- Born: 1962 (age 63–64) Tonbridge, Kent
- Occupation: Television producer

= Fergus Beeley =

English conservationist

Fergus Michael Edmund Beeley (born 1962) is an English wildlife conservationist and filmmaker. He is best known for his work producing films for BBC Natural World, including "White Falcon, White Wolf"; "The Eagle Has Landed"; "Return of the Eagle Owl"; and "Spectacled Bears: Shadows of the Forest". He joined the BBC Natural History Unit in 1990 and has produced series including Planet Earth: The Future and The Life of Birds in collaboration with David Attenborough.

==Early life==
Beeley was born in Tonbridge, Kent. In 1985, he graduated from the University of Durham (Hatfield College) with a degree in anthropology, earning a 2:2. He completed his thesis with the Pitjantjatjara tribe of Aboriginals in central Australia.

==Career==
Beeley joined the BBC Natural History Unit in 1990 and has produced natural history programmes for television. These include the documentary series Planet Earth: The Future, The Life of Birds and PBS Nature: "Jungle Eagle".

A month before Beeley was due to depart to Ellesmere Island for filming of the documentary "White Falcon, White Wolf", he fell whilst filming high up in the Andes and was flown back to the UK by air ambulance for surgery on a broken ankle. This meant he could not be on location with the crew for filming and had to assist via GPS and edit from his hospital bed.

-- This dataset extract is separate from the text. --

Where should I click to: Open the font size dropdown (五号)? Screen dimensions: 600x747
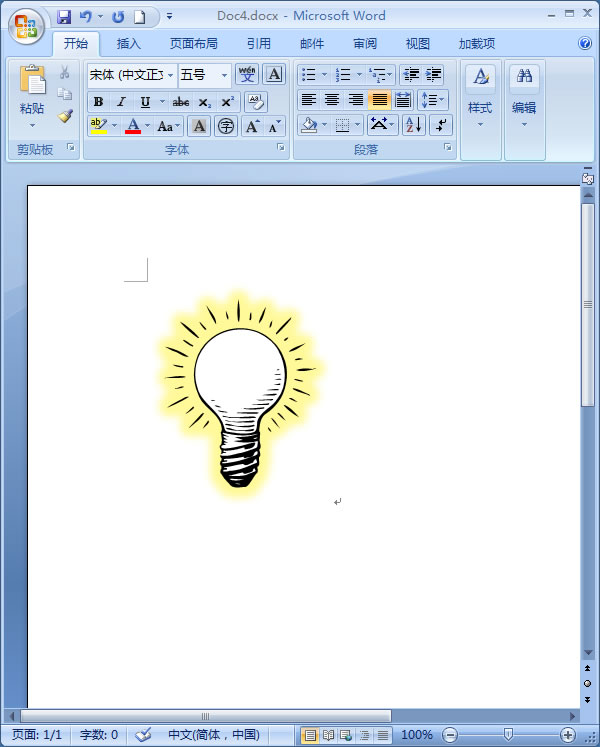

In 2009 Beeley spent a year in the rural Scottish Highlands on Beinn Eighe and neighbouring Loch Maree, filming the documentary "A Highland Haven".

==Conservation==
Beeley is the creator of a community conservation project called the BLUE Campaign, which encourages anyone with access to a green space to give a piece back to nature to promote biodiversity.

==Controversies==
In July 2017, Beeley was involved in a road rage incident in which he informed a family that he was placing them under a citizen's arrest. Beeley was filmed telling the family to "get ready to die" and that he "wanted them dead". Two claims of assault were made but neither party pursued the matter further.